Dataset entries:

_ _ _ _ _ _ _

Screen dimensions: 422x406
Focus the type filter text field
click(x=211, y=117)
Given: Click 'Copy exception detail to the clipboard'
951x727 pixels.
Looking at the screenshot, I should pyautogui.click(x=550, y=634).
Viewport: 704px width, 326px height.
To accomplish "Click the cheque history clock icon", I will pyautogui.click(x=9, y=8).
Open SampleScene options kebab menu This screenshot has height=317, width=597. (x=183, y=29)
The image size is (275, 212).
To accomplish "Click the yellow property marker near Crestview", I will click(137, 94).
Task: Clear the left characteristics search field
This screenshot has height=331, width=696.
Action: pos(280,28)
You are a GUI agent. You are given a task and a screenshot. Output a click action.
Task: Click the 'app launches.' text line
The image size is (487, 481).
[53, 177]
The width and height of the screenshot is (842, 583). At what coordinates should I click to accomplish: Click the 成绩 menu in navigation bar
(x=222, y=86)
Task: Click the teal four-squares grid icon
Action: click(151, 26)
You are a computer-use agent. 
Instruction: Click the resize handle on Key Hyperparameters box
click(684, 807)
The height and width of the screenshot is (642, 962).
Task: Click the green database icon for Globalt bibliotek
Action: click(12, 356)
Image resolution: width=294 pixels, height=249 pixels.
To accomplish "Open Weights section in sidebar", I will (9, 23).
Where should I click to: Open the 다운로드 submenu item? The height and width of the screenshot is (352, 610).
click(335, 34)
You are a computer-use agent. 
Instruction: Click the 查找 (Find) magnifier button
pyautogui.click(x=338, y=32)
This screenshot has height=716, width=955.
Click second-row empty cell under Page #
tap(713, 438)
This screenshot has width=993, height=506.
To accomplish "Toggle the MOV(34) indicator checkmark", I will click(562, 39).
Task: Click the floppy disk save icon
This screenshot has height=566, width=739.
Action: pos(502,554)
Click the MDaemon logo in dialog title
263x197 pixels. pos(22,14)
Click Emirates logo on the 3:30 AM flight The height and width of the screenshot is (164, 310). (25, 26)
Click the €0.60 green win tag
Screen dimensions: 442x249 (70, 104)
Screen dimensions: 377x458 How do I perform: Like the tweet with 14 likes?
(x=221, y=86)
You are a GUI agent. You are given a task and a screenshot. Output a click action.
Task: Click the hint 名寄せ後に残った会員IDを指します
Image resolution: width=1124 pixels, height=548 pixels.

_ _ _ _ _ _ _

Task statement: The entries above are to be copied word for word.

Response to this task:
Screen dimensions: 422x406
Focus the type filter text field
click(x=211, y=117)
Given: Click 'Copy exception detail to the clipboard'
951x727 pixels.
Looking at the screenshot, I should pyautogui.click(x=550, y=634).
Viewport: 704px width, 326px height.
To accomplish "Click the cheque history clock icon", I will pyautogui.click(x=9, y=8).
Open SampleScene options kebab menu This screenshot has height=317, width=597. (x=183, y=29)
The image size is (275, 212).
To accomplish "Click the yellow property marker near Crestview", I will click(137, 94).
Task: Clear the left characteristics search field
This screenshot has height=331, width=696.
Action: pos(280,28)
You are a GUI agent. You are given a task and a screenshot. Output a click action.
Task: Click the 'app launches.' text line
The image size is (487, 481).
[53, 177]
The width and height of the screenshot is (842, 583). At what coordinates should I click to accomplish: Click the 成绩 menu in navigation bar
(x=222, y=86)
Task: Click the teal four-squares grid icon
Action: click(151, 26)
You are a computer-use agent. 
Instruction: Click the resize handle on Key Hyperparameters box
click(684, 807)
The height and width of the screenshot is (642, 962).
Task: Click the green database icon for Globalt bibliotek
Action: click(12, 356)
Image resolution: width=294 pixels, height=249 pixels.
To accomplish "Open Weights section in sidebar", I will (9, 23).
Where should I click to: Open the 다운로드 submenu item? The height and width of the screenshot is (352, 610).
click(335, 34)
You are a computer-use agent. 
Instruction: Click the 查找 (Find) magnifier button
pyautogui.click(x=338, y=32)
This screenshot has height=716, width=955.
Click second-row empty cell under Page #
tap(713, 438)
This screenshot has width=993, height=506.
To accomplish "Toggle the MOV(34) indicator checkmark", I will click(562, 39).
Task: Click the floppy disk save icon
This screenshot has height=566, width=739.
Action: pos(502,554)
Click the MDaemon logo in dialog title
263x197 pixels. pos(22,14)
Click Emirates logo on the 3:30 AM flight The height and width of the screenshot is (164, 310). (25, 26)
Click the €0.60 green win tag
Screen dimensions: 442x249 (70, 104)
Screen dimensions: 377x458 How do I perform: Like the tweet with 14 likes?
(x=221, y=86)
You are a GUI agent. You are given a task and a screenshot. Output a click action.
Task: Click the hint 名寄せ後に残った会員IDを指します
Image resolution: width=1124 pixels, height=548 pixels.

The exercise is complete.